The Next Kraftwerke Virtual Power Plant (VPP)
Today their VPP comprises of 2600 distributed generators between 100kW and 20MW in size. The VPP includes variable generators such as wind and solar farms, as well as schedulable generators like cogeneration and biogas, and balancing plants such as emergency generators. The combined capacity of the virtual power plant is 1.5GW – the equivalent of large coal power station. In 2014 alone, the VPP sold A$300 million (€184m)worth of distributed energy onto the wholesale market.
Each schedulable plant is fitted with a control device (the ‘Next Box’) which can scale up or down the power plant via a software algorithm which optimises participation in two markets:
- Frequency regulation market – transmission network operator pays Next Kraftwerke on a minute-by-minute-basis for ‘balancing services’ which help keep the grid frequency at 50Hz.
- The wholesale energy market – generators sell to the spot market when the price is optimal.
Check out the Virtual Power Plant game to get a feeling for how these markets operate.
A new way to sell energy
In recent years, Next Kraftwerke have allowed customers to buy energy as well. Commercial clients opt-in to buy electricity with full or partial exposure to the wholesale spot market, up to a fixed price ceiling.

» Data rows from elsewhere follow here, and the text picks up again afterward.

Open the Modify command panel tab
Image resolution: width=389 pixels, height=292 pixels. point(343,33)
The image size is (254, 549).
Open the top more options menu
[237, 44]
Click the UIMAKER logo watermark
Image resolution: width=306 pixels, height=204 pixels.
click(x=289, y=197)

Next Kraftwerke analyse weather and market data to send each customer weekly and daily forecasts of markets prices so the customer can best manage their energy loads. In most cases, however, loads are turned off remotely using Next Kraftwerke’s control systems. They have found that commercial customers have a strong price elasticity of demand when the process is seamlessly automated and applied to technologies which can be turned off temporarily, such as cooling and heating systems, grinding processes and flexible pumps.

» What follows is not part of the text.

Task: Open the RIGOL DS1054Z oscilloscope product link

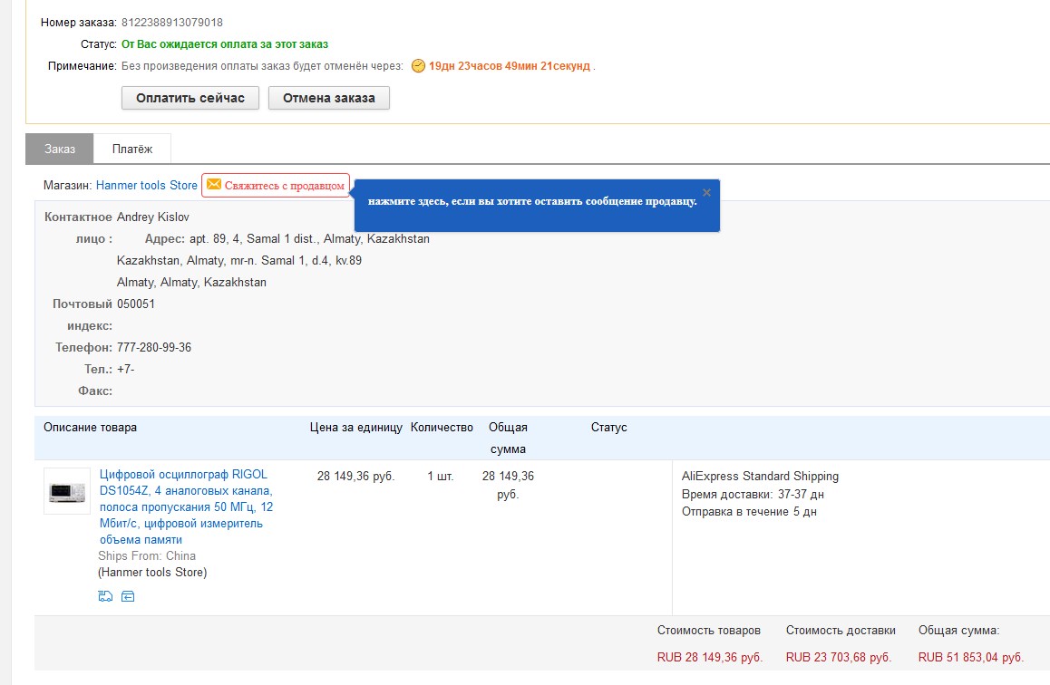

For example, the water coming in to the dykes in Northern Germany must be pumped out daily by huge pumping stations to avoid water seepage, resulting in monstrous power bills. Simply by shifting loads, the customer was able to reduce their electricity charges by 30%. This is great for the customer and for the common good – we all benefit through more stable wholesale prices.

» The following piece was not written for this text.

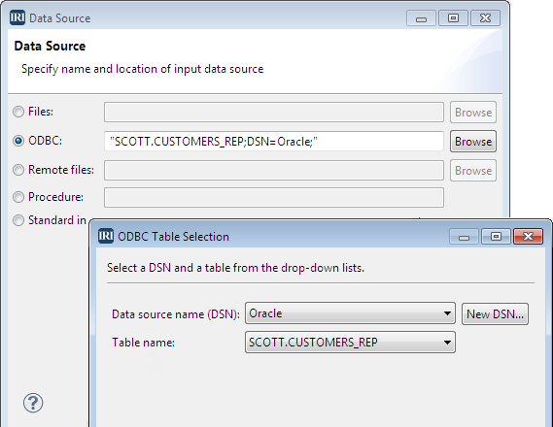Choose the Remote files radio option

(x=18, y=170)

What’s next for Next Kraftwerke?
In 2014 the company was recognised as the Energy Start-up of the Year, and also won the German Entrepreneur Award 2014 and the Harvard Clubs of Germany Innovation Prize. According to Hendrik, this is just the beginning. “We are adding new generators every week. Small, decentralised actors are the key to reaching 100% renewable energy”
Having already expanded to France, Belgium and Austria, I ask whether Australia is in their sights. “Not in the near future, but we’re always open to opportunities. Europe is a big market for us to expand into right now”. The company also has it’s sights set on residential customers in the long-term.
Lessons for Australia
Regulators need to speed up the shift to more liberal market mechanisms for electricity customers. The Next Kraftwerke experience shows that many commercial and industrial customers are gaining a greater understanding of their electricity and are more willing to engage with market forces.
To their credit, the AER changed the NEM rules in 2012 to allow the aggregation of small generators to form a Virtual Power Plant. After two years only 8 aggregators have registered (including Enernoc, GoEnergy, Diamond Energy and some biogas and hydro generators) however – as far as I’m aware – none are doing any serious aggregation like Next Kraftwerke.
So, a massive gap in the market? There is an opportunity!